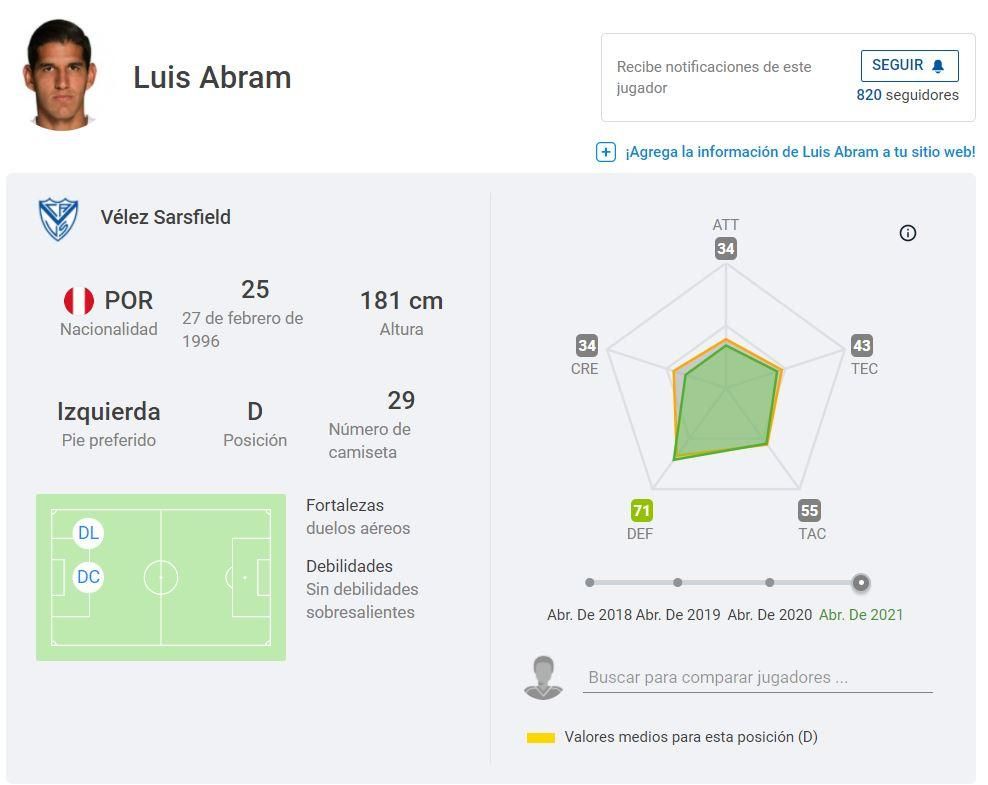
Task: Select the Abr. De 2020 timeline point
Action: click(769, 582)
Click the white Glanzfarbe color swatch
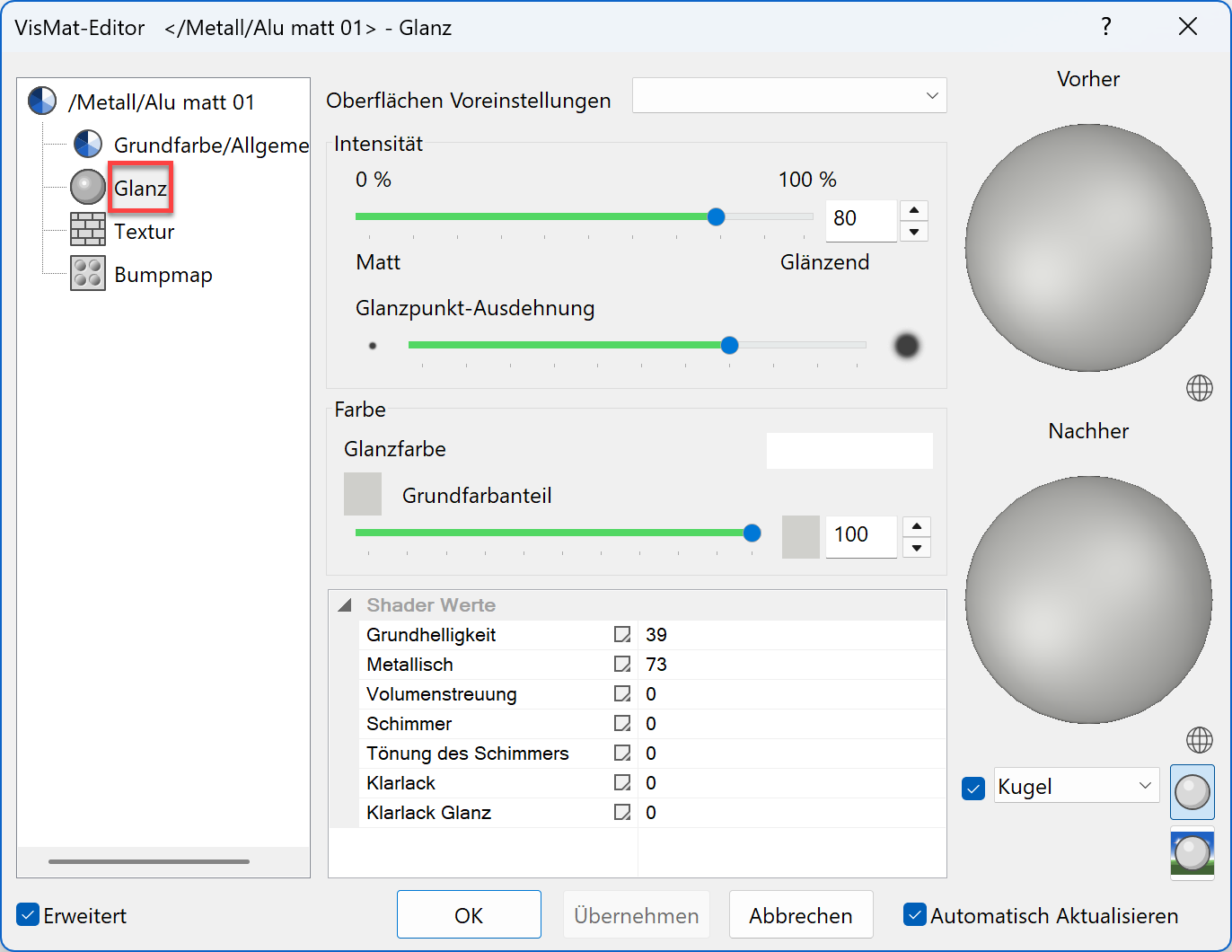Screen dimensions: 1232x952 (x=849, y=451)
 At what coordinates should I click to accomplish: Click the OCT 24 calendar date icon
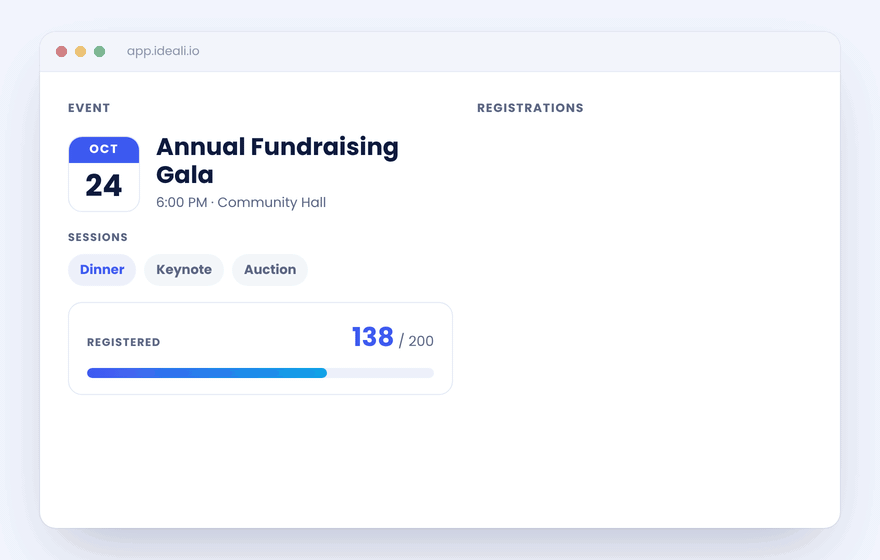point(104,174)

* Instructions for the task *
Without including any pictures, set down word for word every line from the one containing "At what coordinates" through the last line of the material.

* Answer to this problem *
 At what coordinates should I click to accomplish: Click the OCT 24 calendar date icon
point(104,174)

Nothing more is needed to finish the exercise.